Every year, the Facebook CEO sets some sort of challenge for himself. In 2010, he tried to learn Mandarin. In 2009, he vowed to wear a tie to work every day to show he was serious about Facebook's growth (and possibly get a break from the signature T-shirt and hoodie he wears to every public event).
The annual challenges sometimes make headlines, most famously in 2011 when Zuck vowed to eat animals only if he had killed them himself. That pronouncement led to a mixture of backlash and praise from animal-rights activists.
This year, the famously introverted Zuckerberg is seeking out more conversations with actual humans.
"This year, my challenge is to meet a new person outside of Facebook every day," he said Wednesday at the TechCrunch Disrupt conference. According to Zuckerberg's own rules, he needs to have a face-to-face conversation with the person, not just shake hands or chat online.
Oh, this could be awkward.
"Hi! I'm Mark. I'm a Taurus. What do you love most about Facebook?"
But Zuckerberg said the challenges are a way to open himself up to new perspectives.
"Doing something for a year, I think you have all these interesting unintended consequences," said Zuckeberg.
The year of killing animals led Zuckerberg to become more vegetarian.
While learning Mandarin, he had Mandarin-speaking Facebook employees come to his office for conversation practice. He ended up learning about parts of the company he normally wouldn't have had interactions with and even had some realizations about himself.
"I was complaining to my wife one day that I was never that good at listening in Mandarin and she goes, 'Mark, you're not good at listening in English, either.' "
This year's challenge has already led to one very noticeable outcome: the founding of Fwd.us, a lobbying group started by Zuckerberg to advocate for immigration reform in the United States.
When planning his year of face-to-face chats, Zuckerberg said he joined community organizations and started teaching a class at a local middle school to have more opportunities to meet non-Facebookers.

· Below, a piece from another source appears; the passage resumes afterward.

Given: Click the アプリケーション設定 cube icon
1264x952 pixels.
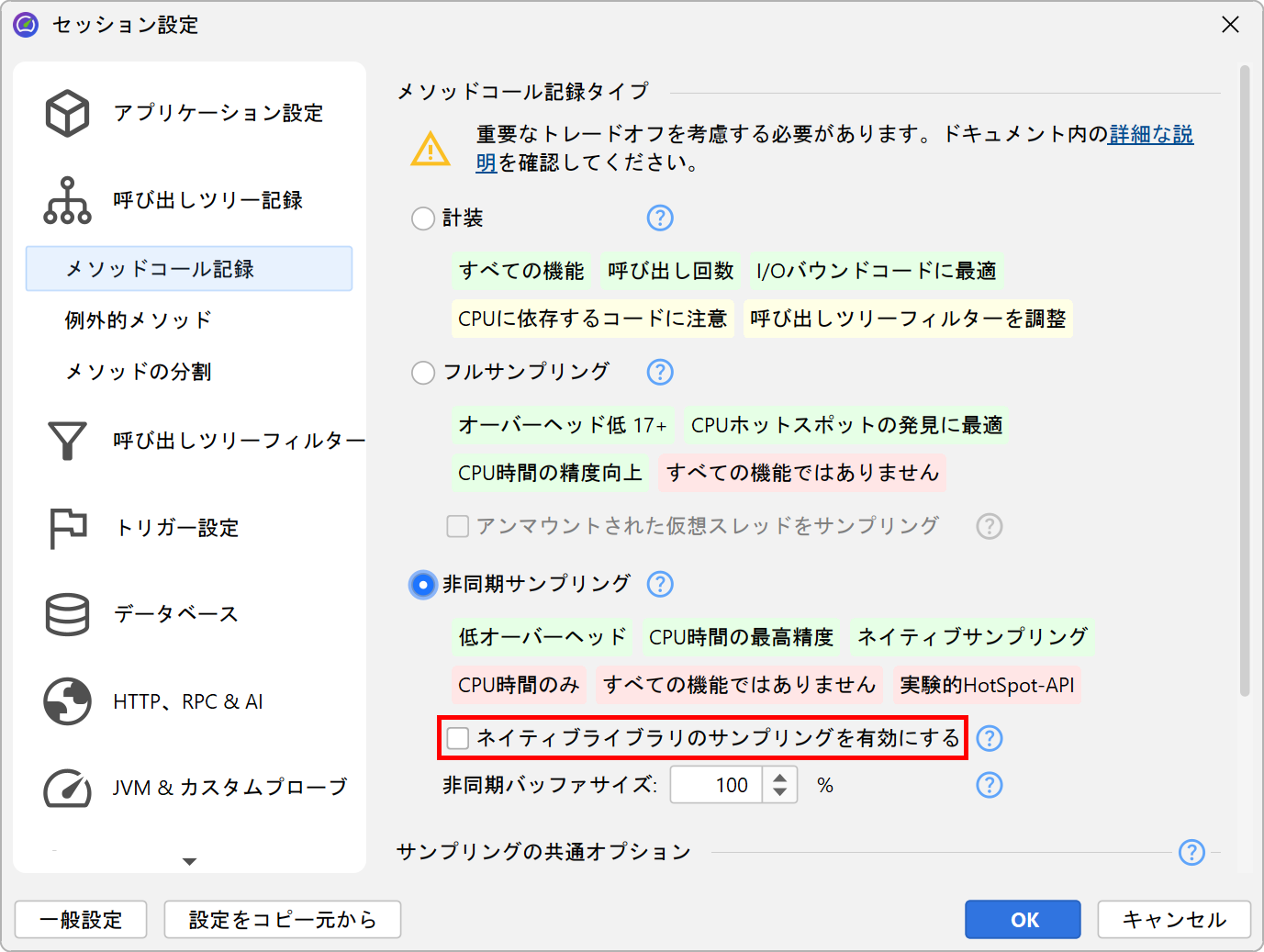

While teaching the class, he asked about his students' college plans and was shocked when one boy said he didn't know if he could go to college because he was undocumented.
Zuckerberg believes immigration reform could also have a positive impact on tech companies hungry for talented programmers from other countries.
The tech wunderkind said the annual challenges are also meant to test his willpower.
"I think a lot of building something is just about kind of seeing things through. And so I try to pick things that are going to be hard for me to do," he said.
His goal for 2013 has been less challenging than he expected. As it turns out, the globetrotting head of a huge technology company meets a number of new people almost every day in the course of his job.
"It's actually turned out to be really easy," Zuckerberg said. "I sandbagged this one."